L’État camerounais renforce son contrôle sur Société Générale Cameroun en rachetant la participation de 58,08% du groupe Société Générale, devenant ainsi majoritaire avec 83,68% des parts. Cette opération vise à organiser la transition et le contrôle de l’arrivée de nouveaux investisseurs, tout en assurant une gestion transparente de la banque.
Cette transaction est une étape importante dans la stratégie de Société Générale de se retirer de certaines filiales africaines. L’objectif du gouvernement camerounais est de prendre le contrôle de la banque et de guider son avenir, notamment en sélectionnant les futurs repreneurs. L’État camerounais souhaite également assurer une gestion saine et transparente de la banque et envisage d’ouvrir son capital à d’autres partenaires stratégiques, nationaux ou internationaux. La finalisation de l’opération est soumise à l’approbation des autorités de régulation, notamment la COBAC.
A en croire Le Point, la finalisation de l’opération est attendue d’ici à la fin de l’année 2025, sous réserve de l’approbation des autorités réglementaires compétentes, notamment la Commission bancaire d’Afrique centrale (Cobac). Deuxième banque de la place en termes de parts de marché derrière Afriland First Bank, la SG Cameroun a enregistré un produit net bancaire (PNB) de 146 millions d’euros en 2024 et emploie environ 700 salariés pour un peu moins de 50 agences.
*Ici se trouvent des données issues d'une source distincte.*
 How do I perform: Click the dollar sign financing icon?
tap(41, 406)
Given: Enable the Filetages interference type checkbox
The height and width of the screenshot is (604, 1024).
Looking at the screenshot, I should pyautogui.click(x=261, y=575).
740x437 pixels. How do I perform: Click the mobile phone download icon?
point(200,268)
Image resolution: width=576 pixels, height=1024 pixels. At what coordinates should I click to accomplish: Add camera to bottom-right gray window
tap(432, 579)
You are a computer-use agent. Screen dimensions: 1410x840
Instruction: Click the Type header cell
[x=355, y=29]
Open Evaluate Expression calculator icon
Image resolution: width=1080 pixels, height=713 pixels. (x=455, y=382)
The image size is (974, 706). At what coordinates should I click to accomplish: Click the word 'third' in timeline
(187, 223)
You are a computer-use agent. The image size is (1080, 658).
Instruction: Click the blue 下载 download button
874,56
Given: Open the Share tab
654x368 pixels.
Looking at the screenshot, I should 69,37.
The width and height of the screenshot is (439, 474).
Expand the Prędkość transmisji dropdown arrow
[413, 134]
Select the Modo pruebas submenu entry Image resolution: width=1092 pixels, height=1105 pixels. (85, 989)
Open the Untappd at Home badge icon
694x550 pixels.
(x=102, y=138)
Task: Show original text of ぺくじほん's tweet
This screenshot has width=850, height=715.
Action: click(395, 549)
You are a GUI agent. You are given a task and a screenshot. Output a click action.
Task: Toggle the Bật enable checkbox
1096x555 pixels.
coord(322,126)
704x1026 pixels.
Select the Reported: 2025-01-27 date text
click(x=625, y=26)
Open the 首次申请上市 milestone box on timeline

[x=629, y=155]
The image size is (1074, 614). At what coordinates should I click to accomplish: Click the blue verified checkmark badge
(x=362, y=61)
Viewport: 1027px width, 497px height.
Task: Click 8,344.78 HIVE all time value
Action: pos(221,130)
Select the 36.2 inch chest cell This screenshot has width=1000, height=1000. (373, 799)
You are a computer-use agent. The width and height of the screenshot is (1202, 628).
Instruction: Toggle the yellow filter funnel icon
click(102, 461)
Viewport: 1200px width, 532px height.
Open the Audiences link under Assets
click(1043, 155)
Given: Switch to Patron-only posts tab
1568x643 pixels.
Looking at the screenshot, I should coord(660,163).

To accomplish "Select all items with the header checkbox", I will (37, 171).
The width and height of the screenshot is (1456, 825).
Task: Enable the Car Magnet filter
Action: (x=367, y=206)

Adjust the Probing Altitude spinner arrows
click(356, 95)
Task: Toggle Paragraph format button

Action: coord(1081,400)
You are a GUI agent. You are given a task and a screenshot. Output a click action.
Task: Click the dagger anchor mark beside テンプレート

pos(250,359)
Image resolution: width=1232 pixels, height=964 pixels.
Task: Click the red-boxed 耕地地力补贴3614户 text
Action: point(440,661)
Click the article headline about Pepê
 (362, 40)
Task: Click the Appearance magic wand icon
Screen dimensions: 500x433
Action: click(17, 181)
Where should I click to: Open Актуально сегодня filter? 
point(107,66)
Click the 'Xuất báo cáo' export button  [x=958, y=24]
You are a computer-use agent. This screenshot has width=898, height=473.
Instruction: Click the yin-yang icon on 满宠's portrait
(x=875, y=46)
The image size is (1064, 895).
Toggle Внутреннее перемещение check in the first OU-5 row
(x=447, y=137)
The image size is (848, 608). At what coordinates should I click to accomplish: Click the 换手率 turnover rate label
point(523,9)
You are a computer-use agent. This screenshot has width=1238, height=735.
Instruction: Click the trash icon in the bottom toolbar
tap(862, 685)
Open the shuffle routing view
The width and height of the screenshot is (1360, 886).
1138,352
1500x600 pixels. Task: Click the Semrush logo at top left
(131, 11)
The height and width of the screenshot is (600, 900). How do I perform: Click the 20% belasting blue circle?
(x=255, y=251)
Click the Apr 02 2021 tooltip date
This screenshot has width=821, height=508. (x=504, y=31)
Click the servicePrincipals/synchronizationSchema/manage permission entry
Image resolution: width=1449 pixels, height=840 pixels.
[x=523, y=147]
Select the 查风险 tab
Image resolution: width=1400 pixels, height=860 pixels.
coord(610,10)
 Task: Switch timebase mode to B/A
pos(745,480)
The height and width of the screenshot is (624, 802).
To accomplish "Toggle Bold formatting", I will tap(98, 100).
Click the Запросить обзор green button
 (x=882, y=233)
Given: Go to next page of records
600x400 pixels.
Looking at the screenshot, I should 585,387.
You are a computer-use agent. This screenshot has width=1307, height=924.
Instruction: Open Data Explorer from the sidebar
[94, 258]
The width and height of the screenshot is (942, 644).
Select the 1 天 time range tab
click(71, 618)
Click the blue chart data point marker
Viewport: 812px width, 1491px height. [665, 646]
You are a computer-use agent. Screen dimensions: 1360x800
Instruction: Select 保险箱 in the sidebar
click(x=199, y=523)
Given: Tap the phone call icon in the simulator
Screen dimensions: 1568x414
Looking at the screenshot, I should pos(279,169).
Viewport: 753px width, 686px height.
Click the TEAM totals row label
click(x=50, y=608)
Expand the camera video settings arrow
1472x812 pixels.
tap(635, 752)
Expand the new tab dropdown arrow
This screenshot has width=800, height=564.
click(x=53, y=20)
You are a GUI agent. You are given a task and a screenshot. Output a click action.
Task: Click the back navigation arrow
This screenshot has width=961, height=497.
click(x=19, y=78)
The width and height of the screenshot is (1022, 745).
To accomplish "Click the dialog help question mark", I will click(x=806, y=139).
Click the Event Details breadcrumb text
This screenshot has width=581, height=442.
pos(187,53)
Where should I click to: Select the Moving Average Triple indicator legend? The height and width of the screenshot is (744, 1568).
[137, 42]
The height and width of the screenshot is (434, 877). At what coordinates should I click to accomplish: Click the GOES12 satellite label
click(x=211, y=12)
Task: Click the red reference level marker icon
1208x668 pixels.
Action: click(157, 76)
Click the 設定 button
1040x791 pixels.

Alors que la société générale, désireuse de se désengager du Cameroun, avait déjà, selon La Lettre, signé un accord de principe pour un montant de 160 millions d’euros avec le groupe burkinabè Coris en début d’année, le gouvernement camerounais a décidé d’exercer son droit de préemption. « Dans une correspondance datée du 16 janvier 2025, adressée au président du conseil d’administration de la banque, le ministre des Finances a officialisé la volonté de l’État de se porter acquéreur des parts du groupe français. Le droit de préemption, prévu à l’article 10.2 des statuts de la société, donne à l’État la priorité sur tout autre acquéreur potentiel », précise le journal camerounais Ecomatin.